Coupe du Monde de la FIFA, Brésil 2014™

12 juin - 13 juillet

Coupe du Monde de la FIFA 2014™

La positive attitude de Samaras

© AFP

Ce n'est pas tant la défaite de la Grèce en ouverture du Groupe C qui a surpris, mais plutôt la manière dont elle a perdu. On s'attendait plutôt à voir les Sud-Américains monopoliser le ballon, l'objectif avoué de José Pekerman avant l'affrontement, et s'employer à user la défense adverse supposée terne.

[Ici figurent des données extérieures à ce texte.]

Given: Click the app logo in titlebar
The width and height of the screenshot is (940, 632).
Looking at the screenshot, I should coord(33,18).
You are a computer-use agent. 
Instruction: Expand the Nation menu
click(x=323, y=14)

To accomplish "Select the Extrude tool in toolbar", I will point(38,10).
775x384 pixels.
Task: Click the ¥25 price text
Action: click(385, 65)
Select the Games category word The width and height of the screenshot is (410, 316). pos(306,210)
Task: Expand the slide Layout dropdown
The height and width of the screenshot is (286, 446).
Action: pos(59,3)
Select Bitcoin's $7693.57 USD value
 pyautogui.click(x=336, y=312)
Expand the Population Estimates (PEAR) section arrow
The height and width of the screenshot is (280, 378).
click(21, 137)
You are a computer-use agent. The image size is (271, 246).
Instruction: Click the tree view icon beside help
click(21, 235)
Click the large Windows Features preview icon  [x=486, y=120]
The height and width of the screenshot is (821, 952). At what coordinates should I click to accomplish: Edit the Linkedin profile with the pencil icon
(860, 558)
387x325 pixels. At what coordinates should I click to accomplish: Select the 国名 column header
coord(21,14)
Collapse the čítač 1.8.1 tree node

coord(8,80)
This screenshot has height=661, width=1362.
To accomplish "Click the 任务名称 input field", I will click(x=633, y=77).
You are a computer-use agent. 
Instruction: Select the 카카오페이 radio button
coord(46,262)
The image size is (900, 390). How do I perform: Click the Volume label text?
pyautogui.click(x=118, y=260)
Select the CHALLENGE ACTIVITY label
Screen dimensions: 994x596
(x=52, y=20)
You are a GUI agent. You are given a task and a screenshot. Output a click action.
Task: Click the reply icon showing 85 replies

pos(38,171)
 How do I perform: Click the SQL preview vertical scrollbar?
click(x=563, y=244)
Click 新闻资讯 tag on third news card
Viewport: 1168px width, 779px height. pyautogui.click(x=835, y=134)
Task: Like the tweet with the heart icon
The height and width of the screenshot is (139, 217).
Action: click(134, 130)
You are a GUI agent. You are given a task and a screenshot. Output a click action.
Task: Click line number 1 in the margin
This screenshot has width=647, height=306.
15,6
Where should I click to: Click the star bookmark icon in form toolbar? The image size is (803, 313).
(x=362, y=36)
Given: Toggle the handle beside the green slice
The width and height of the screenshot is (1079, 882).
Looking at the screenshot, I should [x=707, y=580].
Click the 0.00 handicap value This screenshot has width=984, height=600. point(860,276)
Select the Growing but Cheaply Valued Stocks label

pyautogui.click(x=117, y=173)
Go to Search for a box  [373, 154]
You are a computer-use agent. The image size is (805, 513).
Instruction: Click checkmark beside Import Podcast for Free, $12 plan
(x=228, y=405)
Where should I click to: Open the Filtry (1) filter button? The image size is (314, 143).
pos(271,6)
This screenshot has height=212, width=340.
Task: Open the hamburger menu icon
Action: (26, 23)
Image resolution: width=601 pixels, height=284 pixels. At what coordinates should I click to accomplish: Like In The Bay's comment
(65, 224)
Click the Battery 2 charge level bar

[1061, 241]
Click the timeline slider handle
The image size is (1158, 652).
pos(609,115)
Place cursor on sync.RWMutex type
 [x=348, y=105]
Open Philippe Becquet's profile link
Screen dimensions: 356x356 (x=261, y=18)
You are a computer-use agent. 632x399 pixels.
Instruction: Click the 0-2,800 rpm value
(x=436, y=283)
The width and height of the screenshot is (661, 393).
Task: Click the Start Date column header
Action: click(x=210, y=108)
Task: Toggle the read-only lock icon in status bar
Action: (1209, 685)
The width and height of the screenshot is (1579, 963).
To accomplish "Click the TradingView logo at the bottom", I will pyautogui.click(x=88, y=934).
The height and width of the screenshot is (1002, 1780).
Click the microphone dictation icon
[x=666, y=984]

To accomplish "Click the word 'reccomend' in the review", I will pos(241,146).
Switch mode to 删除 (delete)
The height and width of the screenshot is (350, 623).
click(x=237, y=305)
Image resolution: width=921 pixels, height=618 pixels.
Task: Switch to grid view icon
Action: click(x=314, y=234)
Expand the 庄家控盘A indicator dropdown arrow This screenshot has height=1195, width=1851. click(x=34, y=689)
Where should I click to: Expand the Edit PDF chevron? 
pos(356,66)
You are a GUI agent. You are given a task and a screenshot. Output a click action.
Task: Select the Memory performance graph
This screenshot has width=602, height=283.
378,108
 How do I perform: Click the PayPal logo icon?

La réalité a été bien différente. Certes, les Cafeteros ont empoché les trois points, mais les Grecs ont dominé la possession et comptent autant de tirs cadrés que leurs adversaires. Et si un 0:3 est évidemment difficile à digérer, Georgios Samaras se console à la pensée du match étonnant livré par les siens. "Nous avons encore beaucoup de choses à montrer dans la compétition, mais nous avons prouvé quelque chose aujourd'hui", confie-t-il à FIFA.com. "La rencontre a été étrange. Pendant les cinq ou six premières minutes, on n'était pas vraiment dans le coup et on a pris un but. Ensuite, on est passés par des phases de possession et de pression, et on s'est créé pas mal d'occasions. La Colombie n'en a pas eu plus que nous, mais elle a marqué trois buts. C'est le football. Juste ou pas, c'est comme ça."

Nouvelle philosophie
L'attaquant du Celtic se félicite surtout du nouveau visage des siens. "Je sais ce que tout le monde attendait de la Grèce : 11 hommes derrière le ballon, tous occupés à défendre, défendre et encore défendre. Là, ils ont vu une équipe qui aime attaquer, sait faire circuler le ballon et multiplie les occasions. On est entrés sur le terrain pour gagner et notre philosophie de jeu ne changera pas. On espère simplement qu'elle portera ses fruits parce que maintenant, on est tenus à la victoire face au Japon", veut croire le joueur d'1m92.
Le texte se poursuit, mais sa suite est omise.